Rand volvió a leerla, parpadeando, y luego se la entregó a Moraine. Apenas le echó un vistazo antes de pasársela a Egwene, que tenía agachada la cabeza, junto con Aviendha, sobre la otra misiva. ¿Es que Moraine sabía el contenido?

—Menos mal que hiciste ese juramento —le dijo a la Aes Sedai—. Tal y como solías ser, guardándolo todo en secreto, a estas alturas podría estar más que dispuesto a sospechar de ti. Menos mal que ahora eres más sincera. —Moraine no reaccionó—. ¿Qué opinión te merecen esas cartas?

—Debe de haberse enterado de cómo se te ha subido a la cabeza lo que eres —musitó Egwene. Rand dudaba que esas palabras estuviesen destinadas a sus oídos. La joven sacudió la cabeza y añadió en voz alta—: No parece en absoluto Alviarin.

—Es su letra —adujo Moraine—. ¿Qué opinas tú, Rand?

—Creo que hay una fisura en la Torre, lo sepa o no Elaida. Supongo que una Aes Sedai no puede escribir una mentira igual que no puede decirla, ¿cierto? —No esperó a que ella asintiera—. Si Alviarin hubiese sido menos pomposa, habría sospechado que trabajan juntas para atraerme hacia su trampa. No imagino a Elaida pensando siquiera la mitad de lo que Alviarin ha escrito y tampoco la imagino teniendo como Guardiana a alguien que lo escribiera, sabiéndolo ella.

—No harás lo que dice —manifestó Aviendha al tiempo que arrugaba la carta de Elaida. No era en absoluto una pregunta.

—No soy tan necio.

—A veces no —admitió a regañadientes, y lo empeoró más enarcando una ceja en un gesto interrogante a Egwene, que reflexionó un momento y después se encogió de hombros.

—¿No has advertido nada más? —inquirió Moraine.

—Veo que hay espías de la Torre Blanca —respondió secamente—. Saben que domino la ciudad. —Durante al menos dos o tres días después de la batalla, los Shaido tenían que haber interceptado cualquier tipo de mensajero excepto una paloma que se dirigiese al norte. Hasta un jinete que supiese dónde cambiar los caballos, cosa nada fácil entre Cairhien y Tar Valon, no habría llegado a la Torre a tiempo para que estas cartas se hubiesen recibido hoy.

—Aprendes deprisa. —Moraine sonrió—. Lo harás bien. —Durante un fugaz instante casi pareció afectuosa—. ¿Y qué piensas hacer al respecto?

—Nada, excepto asegurarme de que la «escolta» de Elaida no se acerque a menos de dos kilómetros de mí. —Trece Aes Sedai, aunque fuesen las menos poderosas, podrían superarlo y coligarlo, y dudaba mucho que Elaida hubiese mandado a las más débiles—. Y ser consciente de que la Torre sabe lo que hago al día siguiente de haberlo hecho. Eso es todo hasta que sepa algo más. ¿No será Alviarin una de tus misteriosas amigas, Egwene?

La joven vaciló y de repente Rand se preguntó si Egwene le habría contado a Moraine algo más de lo que le había contado a él. ¿Eran secretos de Aes Sedai los que guardaba o eran de Sabias?

—No lo sé —respondió finalmente.

Sonó una llamada en la puerta, y Somara asomó su rubia cabeza.

—Matrim Cauthon está aquí, Car’a’carn. Dice que mandaste llamarlo.

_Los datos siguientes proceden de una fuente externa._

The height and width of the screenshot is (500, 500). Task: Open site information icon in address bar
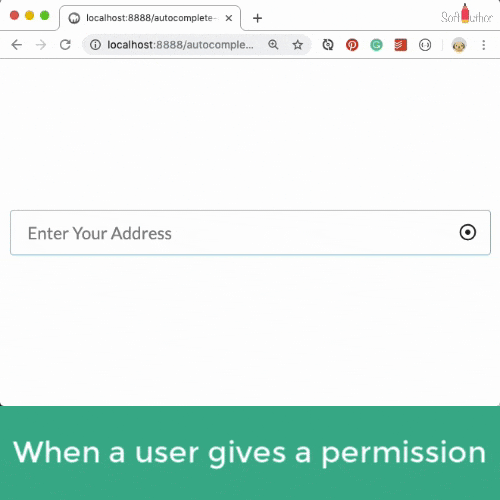point(95,45)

Lo había hecho, hacía cuatro horas, tan pronto como supo que Mat estaba de regreso en la ciudad. ¿Cuál sería la excusa esta vez? Había llegado el momento de acabar con las disculpas.

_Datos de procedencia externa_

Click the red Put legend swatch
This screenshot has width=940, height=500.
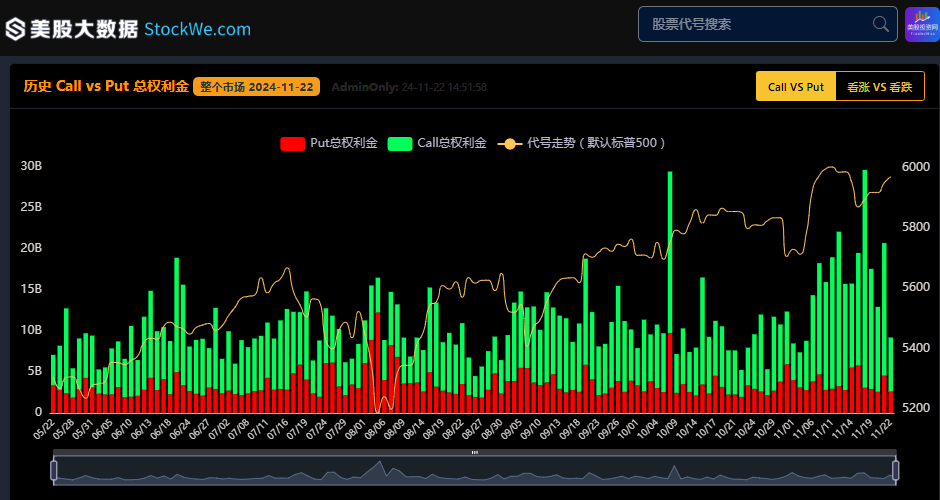click(293, 143)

—Quedaos —les dijo a las mujeres. Las Sabias lo ponían a Mat casi tan nervioso como las Aes Sedai; estas tres le provocarían un gran desasosiego. No sintió escrúpulos por utilizarlas. Y pensaba utilizar también a Mat—. Hazlo pasar, Somara.

Mat entró en la estancia sonriente, como si fuese el salón de una taberna. Llevaba desabrochada la chaqueta verde, y la camisa, con la mitad de las lazadas desatadas, de manera que se veía la plateada cabeza de zorro colgando sobre su pecho sudoroso; empero, a pesar del calor, el oscuro pañuelo de seda iba anudado a su garganta para ocultar la cicatriz.

—Siento haber tardado tanto. Hay algunos cairhieninos que creían ser expertos jugadores de cartas. ¿Es que no sabe tocar algo más alegre? —preguntó al tiempo que señalaba con la cabeza hacia Asmodean.